Traffic is an ever-present isssue for Blythburgh residents. Whether the volume and speed of vehicles on the A12, rat-running in Dunwich Road, or problems for vehicles and the safety of pedestrians at the Angel Lane bottleneck, the subject has led to persistent questioning. Why can't something be done? Isn't a one-way system for Angel Lane, to make a footpath possible, an obvious step? What about a pedestrian crossing for the A12? Why not exclude through traffic altogether from Dunwich Road by closing it at the water tower? There has been no shortage of suggestions. The wheel has been reinvented many times!
In May 2013 the Parish Council agreed a strategic plan for traffic management in Blythburgh. It was a laymen's view of the situation, intended as a spur to the county coucil, as the highways authority, to engage with the village in a constructive discussion of traffic problems and possible solutions. The county and its consultants, Kier MG, took the Blythburgh study seriously. Their comments and conclusions were presented in a paper dated September 2014. Links to the Blythburgh paper and the county's response are given below.
A meeting of the parties had to wait for the county to complete a review of aspects of its traffic management policy. In September 2014 traffic was at last discussed. Of course, over the years, Blythburgh had not sat on its hands. The village had the very first Speedwatch group in Suffolk. It has done sterling work on the A12 and Dunwich Road. After a period suspension a new co-ordinator has stepped forward and Speedwatch is up and running again.

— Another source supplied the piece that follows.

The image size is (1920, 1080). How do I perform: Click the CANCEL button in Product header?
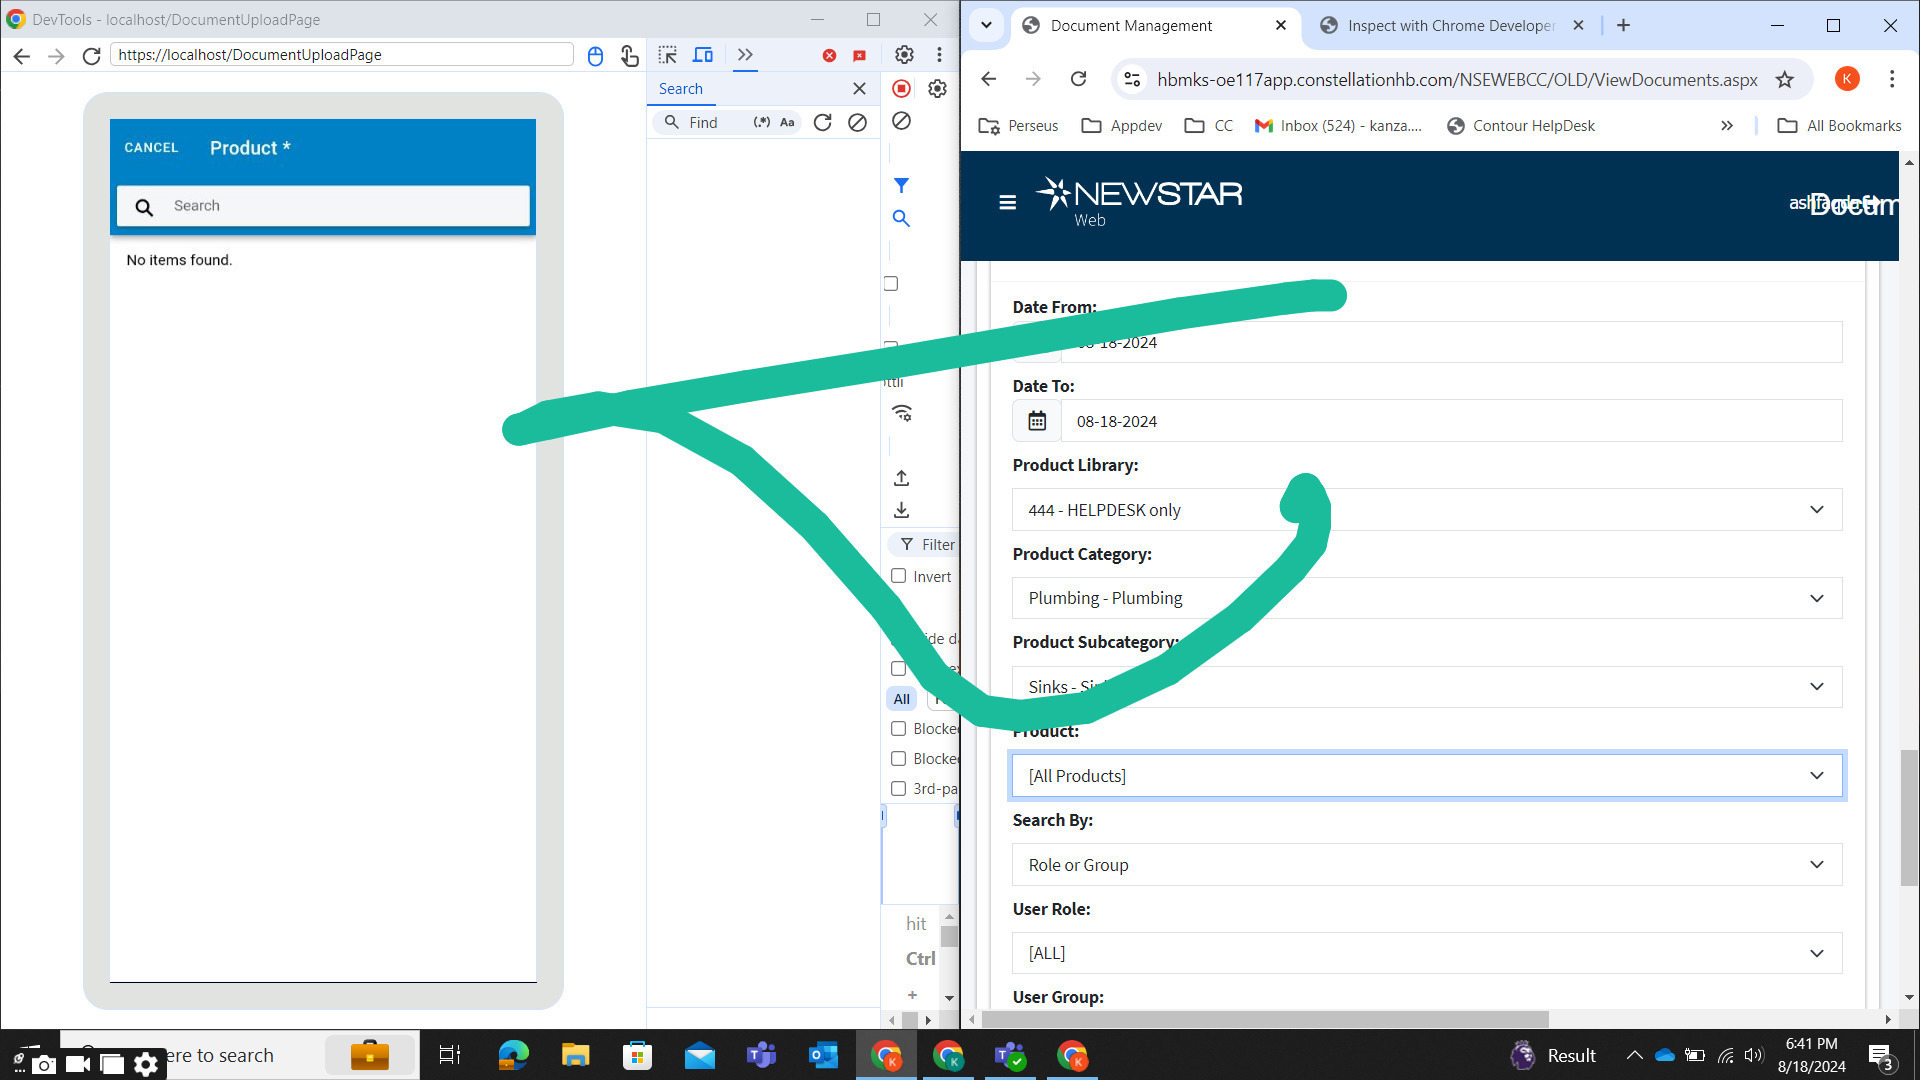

Discussions between the Parish and the County have identified what is possible and at what cost. In November 2014 the parish council agreed to spend £3,035 on a flashing speed warning sign - a VAS - vehicle activated sign. The county council paid for the necessary posts. The Department of Transport recommends that signs should be moved because they become less effective as drivers become familiar with them so the VAS is rotated between the three sites; Dunwich Road, the southern A12 approach to the village and the northern A12 approach to the village. As well as alerting speeding drivers the VAS is generating valuable information on traffic flows and speeds. The parish council has purchased an additional device to monitor traffic volume and speed without a display visible to drivers. An assessment of the impact of the VAS can therefore be made. The next action is to install prominent gateway signs for the A12. The total cost of two gateways on the A12 would be approximately £7,800. This project is close to completion with the Gateways now installed but the associated road marking not in place yet (May2019).
Dealing with the dangerous 100 metres of Angel Lane where it joins the A12 is more difficult. To provide a footpath would necessitate the creation of a one-way system for north-bound traffic. What happens to the excluded south-bound B1125 traffic is a crucial question. It cannot be allowed to take obvious short cuts by turning left into The Street or Chapel Road. But currrently the desired route from Toby's Walks along the B1387 to the Water Tower needs improvement for the carriageway and the junctions. The approximate cost of doing this is £85,000. Traffic calming measures within the village would also be needed to discourage rat-running.
Providing crossings for pedestrians on the A12, or central refuges, is not possible according to the highways authority. The safe locations in relation to the traffic would be too far from the positions desired by pedestrians and the crossings would not be used.
For any proposed action it is important that the support of residents is gained. This is not always easy when the solution of one problem is perceived as the creation of problems for others.
Another traffic issue is the problem of parking for some events held at the church. Parked cars have created access problems for residents and the blocking of the highway in Church Road, Chapel Road and Angel Lane. Highly active parking monitors provided by the Church have reduced this as an issue for residents.
Traffic hazards and problems for pedestrians can be increased by allowing hedges to grow into the carriageway and the parish council has urged residents to control hedges that may create such problems.